5 Which of the following best describes the graphical representation of the Naive Bayes model for document classification?

a) A chain with the topic variable at the center and word variables as the links.

b) A collider with the topic variable at the center and word variables as the parents.

c) A fork with the topic variable at the center and word variables as the prongs.

d) A complete graph with edges between all pairs of variables.

Answer for 1: d. Justification: In general, \(P[A|B] \neq P[B|A]\). Bayes’ rule provides the correct relationship between these two conditional probabilities.

Answer for 2: c. Justification: The text states, “Then \(A\) and \(B\) are conditionally independent given \(C\), denoted \(A \perp\!\!\!\perp B \mid C\), if \(P[A \cap B \mid C] = P[A \mid C] P[B \mid C]\).”

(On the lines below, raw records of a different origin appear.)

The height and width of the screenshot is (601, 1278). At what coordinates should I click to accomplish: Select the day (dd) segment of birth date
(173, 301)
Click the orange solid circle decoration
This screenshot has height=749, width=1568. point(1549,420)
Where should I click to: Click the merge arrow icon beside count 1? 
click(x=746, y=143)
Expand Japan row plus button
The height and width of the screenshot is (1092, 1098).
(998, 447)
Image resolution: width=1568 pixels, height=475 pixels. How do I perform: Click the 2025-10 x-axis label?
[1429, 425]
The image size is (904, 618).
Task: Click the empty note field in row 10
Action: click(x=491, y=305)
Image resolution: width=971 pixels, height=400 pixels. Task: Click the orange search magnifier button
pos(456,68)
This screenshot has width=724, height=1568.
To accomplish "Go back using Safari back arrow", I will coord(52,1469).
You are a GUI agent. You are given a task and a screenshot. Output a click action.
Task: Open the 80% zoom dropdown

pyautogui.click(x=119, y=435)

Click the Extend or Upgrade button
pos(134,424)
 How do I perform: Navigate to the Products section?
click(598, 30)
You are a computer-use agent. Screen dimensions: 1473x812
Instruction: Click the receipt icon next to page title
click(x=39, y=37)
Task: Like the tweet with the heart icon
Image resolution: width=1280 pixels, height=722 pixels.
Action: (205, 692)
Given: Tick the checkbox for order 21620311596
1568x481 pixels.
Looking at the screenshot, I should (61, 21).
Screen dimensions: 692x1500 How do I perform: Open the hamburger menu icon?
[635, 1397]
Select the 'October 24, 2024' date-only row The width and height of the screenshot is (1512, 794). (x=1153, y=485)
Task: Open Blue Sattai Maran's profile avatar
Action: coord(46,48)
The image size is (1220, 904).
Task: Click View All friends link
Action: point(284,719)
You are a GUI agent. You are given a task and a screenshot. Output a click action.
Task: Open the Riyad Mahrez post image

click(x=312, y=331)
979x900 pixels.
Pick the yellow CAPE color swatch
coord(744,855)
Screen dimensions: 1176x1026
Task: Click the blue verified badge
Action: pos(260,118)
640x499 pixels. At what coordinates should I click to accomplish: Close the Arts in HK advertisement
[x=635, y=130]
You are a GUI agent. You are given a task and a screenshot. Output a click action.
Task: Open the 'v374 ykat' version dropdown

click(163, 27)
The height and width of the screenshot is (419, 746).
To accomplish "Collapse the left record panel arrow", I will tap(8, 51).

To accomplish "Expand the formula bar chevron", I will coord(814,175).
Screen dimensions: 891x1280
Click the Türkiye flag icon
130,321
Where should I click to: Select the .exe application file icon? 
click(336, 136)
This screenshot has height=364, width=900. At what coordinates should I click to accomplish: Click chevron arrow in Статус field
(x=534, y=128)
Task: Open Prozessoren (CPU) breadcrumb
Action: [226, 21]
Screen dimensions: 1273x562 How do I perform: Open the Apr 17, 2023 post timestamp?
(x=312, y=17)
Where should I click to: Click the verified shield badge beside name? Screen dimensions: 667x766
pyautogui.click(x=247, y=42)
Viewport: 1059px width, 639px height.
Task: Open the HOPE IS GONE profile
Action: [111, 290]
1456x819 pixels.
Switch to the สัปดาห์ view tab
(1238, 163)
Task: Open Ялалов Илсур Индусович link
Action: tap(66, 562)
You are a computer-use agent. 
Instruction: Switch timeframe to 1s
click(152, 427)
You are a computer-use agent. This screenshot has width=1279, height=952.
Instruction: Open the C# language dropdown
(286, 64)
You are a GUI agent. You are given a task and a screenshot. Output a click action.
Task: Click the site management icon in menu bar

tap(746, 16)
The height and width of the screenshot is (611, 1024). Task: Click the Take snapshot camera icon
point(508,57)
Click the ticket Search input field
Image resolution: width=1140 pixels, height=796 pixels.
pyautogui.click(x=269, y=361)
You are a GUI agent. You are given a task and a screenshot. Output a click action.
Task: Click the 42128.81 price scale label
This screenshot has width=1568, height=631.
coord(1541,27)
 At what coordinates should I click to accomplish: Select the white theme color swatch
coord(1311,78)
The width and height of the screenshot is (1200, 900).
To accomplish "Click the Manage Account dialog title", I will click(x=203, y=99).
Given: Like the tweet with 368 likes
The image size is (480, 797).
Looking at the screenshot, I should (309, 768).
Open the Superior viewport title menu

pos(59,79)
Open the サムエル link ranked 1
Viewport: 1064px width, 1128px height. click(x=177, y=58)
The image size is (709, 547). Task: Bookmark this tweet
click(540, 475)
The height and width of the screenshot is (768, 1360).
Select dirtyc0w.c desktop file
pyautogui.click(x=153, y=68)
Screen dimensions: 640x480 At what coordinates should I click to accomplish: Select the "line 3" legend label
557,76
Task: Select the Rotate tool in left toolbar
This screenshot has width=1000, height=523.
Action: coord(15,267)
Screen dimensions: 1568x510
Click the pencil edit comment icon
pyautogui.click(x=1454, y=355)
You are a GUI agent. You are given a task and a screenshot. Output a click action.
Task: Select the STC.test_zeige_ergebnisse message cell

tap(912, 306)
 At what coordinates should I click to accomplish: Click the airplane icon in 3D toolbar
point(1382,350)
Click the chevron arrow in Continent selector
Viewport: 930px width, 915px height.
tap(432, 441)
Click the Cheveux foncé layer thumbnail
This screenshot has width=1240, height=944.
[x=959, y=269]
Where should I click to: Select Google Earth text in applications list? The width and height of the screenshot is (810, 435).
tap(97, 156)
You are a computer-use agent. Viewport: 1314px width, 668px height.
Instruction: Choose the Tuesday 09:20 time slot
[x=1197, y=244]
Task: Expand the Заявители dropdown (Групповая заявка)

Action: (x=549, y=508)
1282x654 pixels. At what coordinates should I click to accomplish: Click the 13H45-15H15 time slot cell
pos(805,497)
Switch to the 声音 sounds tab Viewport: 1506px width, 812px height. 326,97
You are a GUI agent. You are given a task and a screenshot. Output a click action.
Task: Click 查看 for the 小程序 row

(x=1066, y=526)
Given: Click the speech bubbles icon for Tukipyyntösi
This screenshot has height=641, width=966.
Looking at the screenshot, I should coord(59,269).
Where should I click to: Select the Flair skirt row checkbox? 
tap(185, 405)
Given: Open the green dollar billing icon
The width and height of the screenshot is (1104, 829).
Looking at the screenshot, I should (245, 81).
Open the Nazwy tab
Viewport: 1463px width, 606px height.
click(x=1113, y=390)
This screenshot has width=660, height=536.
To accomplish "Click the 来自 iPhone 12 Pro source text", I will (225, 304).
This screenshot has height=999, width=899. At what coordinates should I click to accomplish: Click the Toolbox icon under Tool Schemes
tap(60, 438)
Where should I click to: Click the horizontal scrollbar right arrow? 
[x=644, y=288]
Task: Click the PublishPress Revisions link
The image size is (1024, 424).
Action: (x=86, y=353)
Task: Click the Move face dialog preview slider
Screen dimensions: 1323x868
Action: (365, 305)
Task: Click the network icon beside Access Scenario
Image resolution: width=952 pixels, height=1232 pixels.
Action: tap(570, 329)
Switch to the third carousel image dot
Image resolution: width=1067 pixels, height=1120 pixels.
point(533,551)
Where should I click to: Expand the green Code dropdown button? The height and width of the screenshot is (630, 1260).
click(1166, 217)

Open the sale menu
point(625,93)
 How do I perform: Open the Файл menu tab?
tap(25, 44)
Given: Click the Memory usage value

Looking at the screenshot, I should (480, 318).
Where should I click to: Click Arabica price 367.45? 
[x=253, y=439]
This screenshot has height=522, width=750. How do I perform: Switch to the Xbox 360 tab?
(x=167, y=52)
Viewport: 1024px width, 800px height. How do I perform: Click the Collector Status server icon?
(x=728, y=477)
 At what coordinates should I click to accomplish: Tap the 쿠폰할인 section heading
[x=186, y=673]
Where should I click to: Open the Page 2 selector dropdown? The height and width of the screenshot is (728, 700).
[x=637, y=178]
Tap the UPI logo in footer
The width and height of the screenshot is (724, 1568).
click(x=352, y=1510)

Answer for 3: b. Justification: The text states, “Removing the edge from \(Y\) to \(Z\) gives the following graph, known as a fork. We denote this configuration as \(Y \leftarrow X \rightarrow Z\). […] The corresponding conditional independence relation is \(Z \perp\!\!\!\perp Y \mid X\).”

Answer for 4: d. Justification: The text states, “Removing the edge from \(X\) to \(Y\) gives the following graph, known as a collider. We denote this configuration as \(X \rightarrow Z \leftarrow Y\). […] This time we have \(X \perp\!\!\!\perp Y\).”

Answer for 5: c. Justification: The text states, “Graphically, this is similar to a fork with \(C\) at its center and \(M\) prongs for the \(X_m\)s.”